Подавляющее большинство казахов, наиболее сильно пострадавших от переселения, не были ни авторами, ни читателями журналов, в которых приводились эти аргументы. Но у них имелись свои способы выразить собственное мнение; наиболее ярко это проявилось во время Среднеазиатского восстания в 1916 году. Причинами восстания в равной степени послужили бездарно введенная военно-трудовая повинность казахов и других жителей Средней Азии (обычно не подпадавших под призыв на воинскую службу), изменение привычного образа жизни и ухудшение экономического положения кочевников, вызванное переселением. Первое показало, что попытки царского правительства взаимодействовать с казахскими посредниками провалились на всех уровнях; последнее стало результатом несостоятельности статистических данных, на которые так уверенно опиралось переселение. Подобно тому, как британское государство в Индии после мятежа укрепляло свои позиции, но при этом игнорировало некоторые структуры, к которым прежде имело непосредственное отношение, проводники царской политики в степи дистанцировались от полезных и важных способов ее познания с катастрофическими для этого последствиями [Bayly 1996: 348–350].
Восстания в Средней Азии подавлялись достаточно быстро, где бы они ни вспыхивали, и влекли за собой карательные кампании против кочевников. Трудно сказать, что бы произошло, если бы вскоре после восстания 1916 года в Петрограде не произошла Февральская революция; по некоторым признакам можно предположить, что меры должны были быть исключительно жесткими.

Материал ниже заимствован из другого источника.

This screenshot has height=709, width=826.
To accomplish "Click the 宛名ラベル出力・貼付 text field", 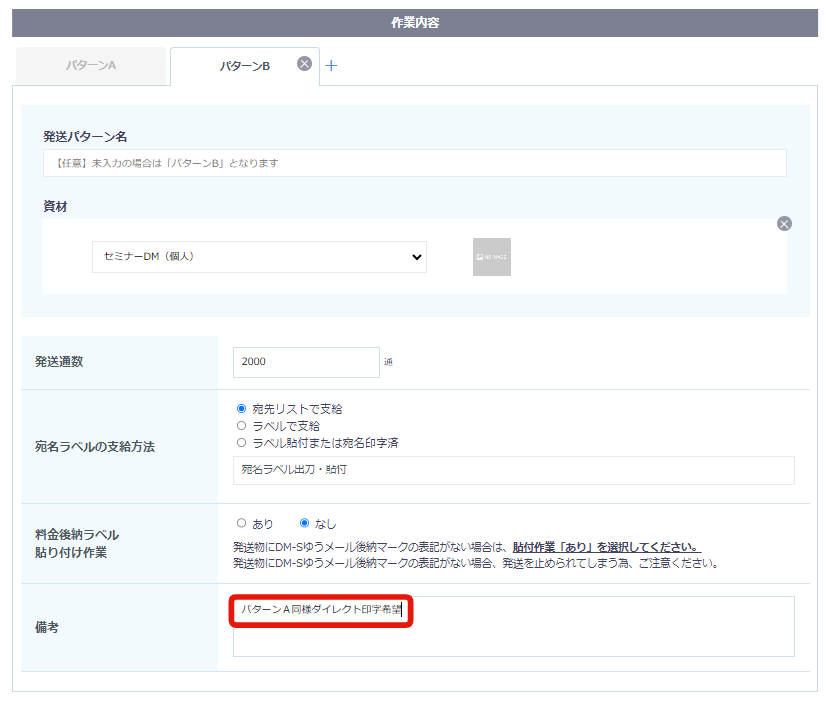I will coord(514,470).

Но революция случилась; восторженный отчет о февральских событиях и призыв к поддержке нового правительства, появившиеся в мартовском номере казахской газеты «Цазац», нашли отклик у многих интеллектуалов [Субханбердина 1998: 366–368]. Теперь, оглядываясь назад, мы понимаем, что режим, который после Гражданской войны будет установлен на территории будущей Казахской ССР, вряд ли окажется для интеллектуалов или простых казахов намного более благоприятным, чем предшествовавший[18]. Однако, как и во многих других регионах империи, к февралю 1917 года в Казахской степи царский режим настолько сильно оттолкнул от себя потенциальных союзников, что многие уже не захотели его защищать.

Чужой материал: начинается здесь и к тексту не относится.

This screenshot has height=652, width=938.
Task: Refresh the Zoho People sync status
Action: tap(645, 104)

Посредники, их деятельность и власть
Поворот к изучению имперского прошлого России был во многом обусловлен интересом к тому, как группы меньшинств формировали имперские идеологии и практики правления, участвовали в них и отвечали на них. Этому способствовало открытие архивов местного и республиканского уровня и расширение возможностей изучения евразийских языков, кроме русского. Главный методологический посыл работ на эту тему состоит в том, чтобы, по выражению В. Мартин, рассматривать объекты исследования (в частности у Мартин – казахов) как «акторов истории, а не как… реципиентов исторических изменений» [Martin 2001:160].
Такие ученые, как Р. Круз и О. Джерсилд, на различных примерах продемонстрировали, что институты царизма служили ареной противоборства понятий национальной идентичности и имперского правления, даже если местные элиты разделяли цивилизаторские взгляды своих царских контрагентов [Jersild 2003; Crews 2006]. Настоящая работа в целом подтверждает эти выводы.
Рассматривая казахских посредников как исторических акторов, пусть даже во многом разделявших основные «прогрессисткие» и «цивилизаторские» убеждения своих собеседников-контрагентов, мы не можем утверждать, что они мимикрировали или просто неизбежно принимали взгляды всемогущего имперского государства[19]. Это, в свою очередь, идет вразрез с историографической традицией, согласно которой структуры и дискурсы колониального правления обладают огромной силой. Например, Д. Скотт характеризует Ф. Д. Туссен-Лувертюра как «новобранца современности», чьи решения ограничены неумолимыми изменениями, диктуемыми Новым временем; самому субъекту при этом остается очень мало свободы мысли или действий [Scott 2004]. П. Чаттерджи сходным образом подчеркивает противоречия в индийском национализме, «потому что он рассуждает в рамках знания, чья репрезентативная структура соответствует самой структуре власти, которую националистическая мысль стремится отвергнуть» [Chatterjee 1986:38]. Более поздняя попытка «вернуть нам, когда-то колонизированным, право на свободу воображения» подразумевала, что антиколониальный национализм разделял мир на материальную и духовную области, признавая превосходство Запада в первой и настаивая на своеобразии и отличии второй [Chatterjee 1993: 13, 6].
14
См. [Hillis 2013], превосходный анализ способов, с помощью которых разные локальные образы мышления в одном и том же контексте становились совместимыми с реакционной парадигмой национального государства.
15
Аналогичные рассуждения по поводу Переселенческого управления, подконтрольного ГУЗиЗу после 1905 года, см. в [Holquist 2010]. Более широкий взгляд на институциональные культуры царской России см. в [Rieber 1978].
16
М. Могильнер [Могильнер 2008] рассматривает физическую антропологию царской России в терминах Т. Куна – не как монолитную, а как парадигматическую, то есть характеризующуюся значительным разнообразием мышления в рамках узкого набора научных практик. В данном контексте это определение будет уместным в применении к таким дисциплинам, как этнография и востоковедение. См. также [Кун 2020].
17
Эта характеристика казахского автономизма взята из прекрасной диссертации П. Роттиера «Создание казахской нации: интеллигенция в поисках признания в Российской империи» [Rottier 2005], где излагается в высшей степени конструктивистский взгляд на это движение. Почти столь же конструктивистский подход демонстрирует С. Сейбол, ищущий источники этнической солидарности в доколониальной эпохе [Sabol 2003]; ближе к примордиалистскому подходу стоит работа К. Карпата [Karpat 1993]; Ч. Веллер [Weller 2006], защищая этнонационализм от «западного модернизма», принимает глубоко примордиалистский тон.
18
Всестороннее рассмотрение периода между 1917 и 1920 годами выходит далеко за рамки этой работы. Некоторое представление о сложностях того времени можно получить из воспоминаний А. Букейханова, в частности, из статьи «Мен Кадет партиясынан неге шыцтым?» («Почему я покидаю партию кадетов?»), где он перечисляет свои претензии к конституционно-демократической партии, в основном состоящие в том, что кадеты в первую очередь озабочены проблемами этнических русских и возражают против национальной автономии [Букейханов 1995: 414].
19
О центральной роли наукообразной риторики в другом колониальном контексте см. [Prakash 1999].